## Pagina
------------------------------------------------------------------------

Si potrebbe in effetti discutere se, nell’ambito della giurisdizione esclusiva in materia di pubblico impiego, sia possibile proporre davanti al giudice amministrativo la domanda di annullamento di cui agli artt. 1427 e seguenti cod. civ.; o, in alternativa, proporre un’analoga domanda all’autorità amministrativa cui era stata rivolta la manifestazione di volontà asseritamente viziata, salvo poi impugnare l’eventuale diniego con ricorso al giudice amministrativo.

Ma sta di fatto che nel caso in esame il ricorrente non ha impostato in tal modo la domanda, né del resto ha apertamente dedotto che la propria volontà sia stata viziata da dolo, violenza o errore, in senso tecnico; si è limitato ad affermare di non aver avuto una chiara percezione dei propri interessi.

------------------------------------------------------------------------

## Materiale fornito
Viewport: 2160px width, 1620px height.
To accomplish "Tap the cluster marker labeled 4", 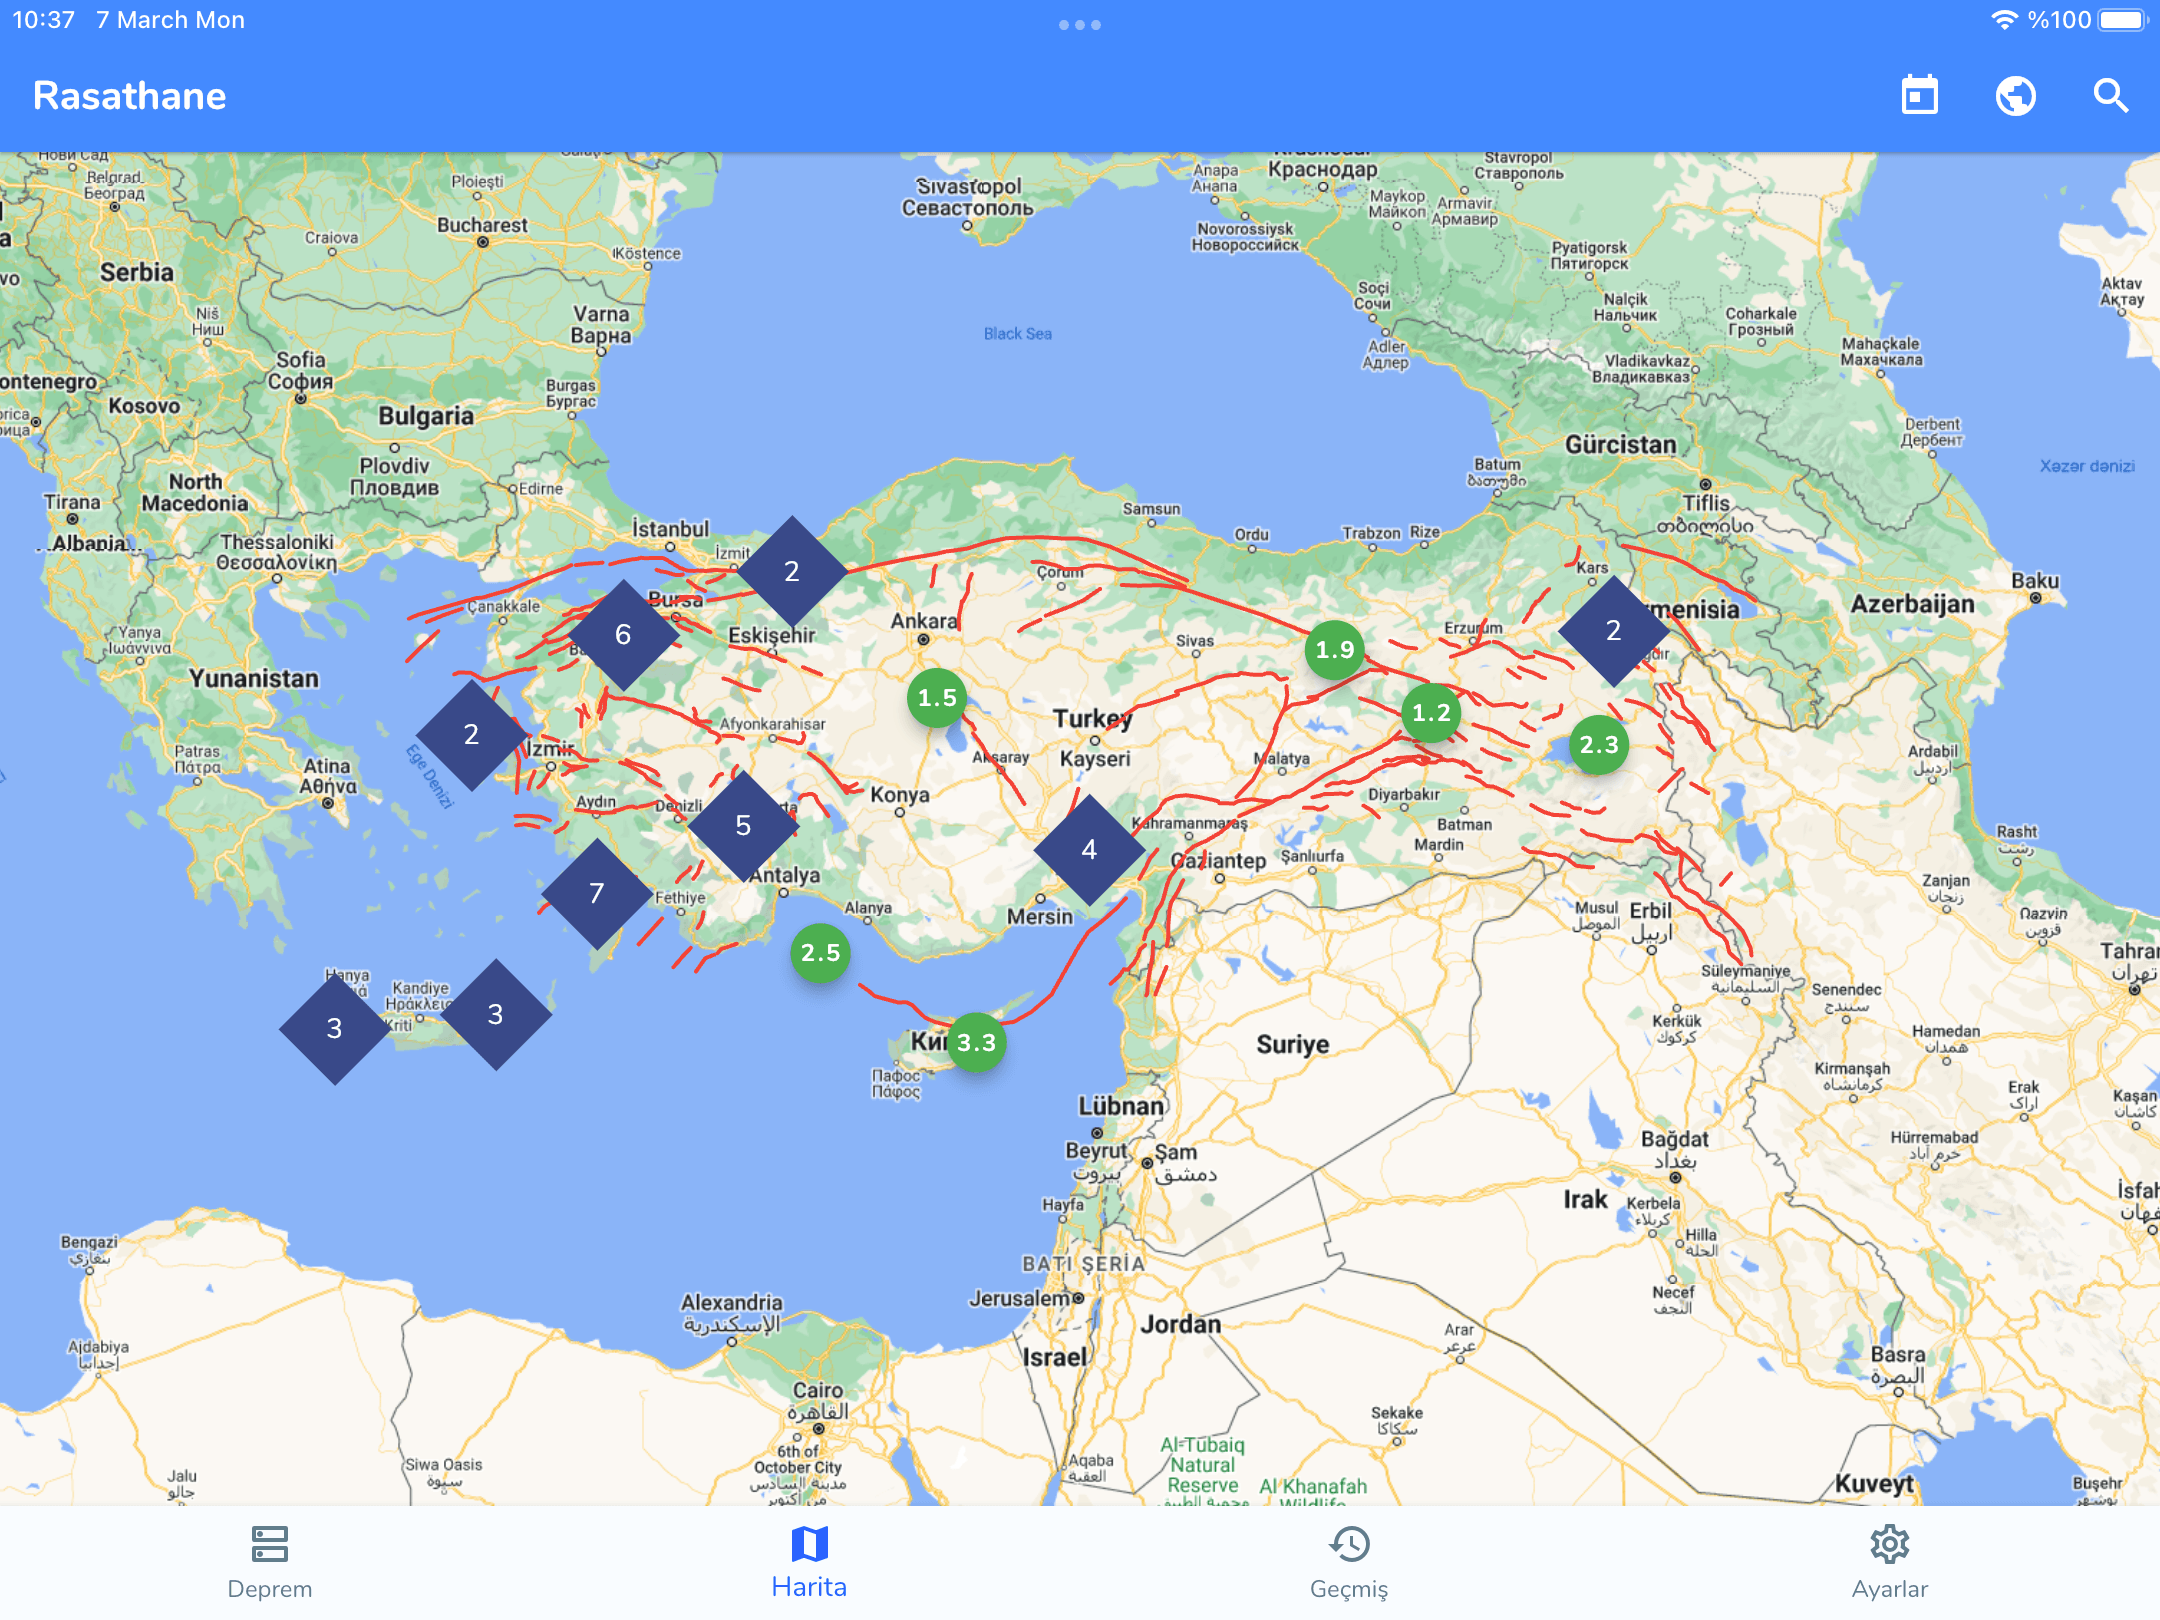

------------------------------------------------------------------------

## Consegna
Stampa la pagina per intero, parola per parola, senza modificarne nulla. Il materiale proviene da una fonte diversa.

## Soluzione
Si potrebbe in effetti discutere se, nell’ambito della giurisdizione esclusiva in materia di pubblico impiego, sia possibile proporre davanti al giudice amministrativo la domanda di annullamento di cui agli artt. 1427 e seguenti cod. civ.; o, in alternativa, proporre un’analoga domanda all’autorità amministrativa cui era stata rivolta la manifestazione di volontà asseritamente viziata, salvo poi impugnare l’eventuale diniego con ricorso al giudice amministrativo.

Ma sta di fatto che nel caso in esame il ricorrente non ha impostato in tal modo la domanda, né del resto ha apertamente dedotto che la propria volontà sia stata viziata da dolo, violenza o errore, in senso tecnico; si è limitato ad affermare di non aver avuto una chiara percezione dei propri interessi.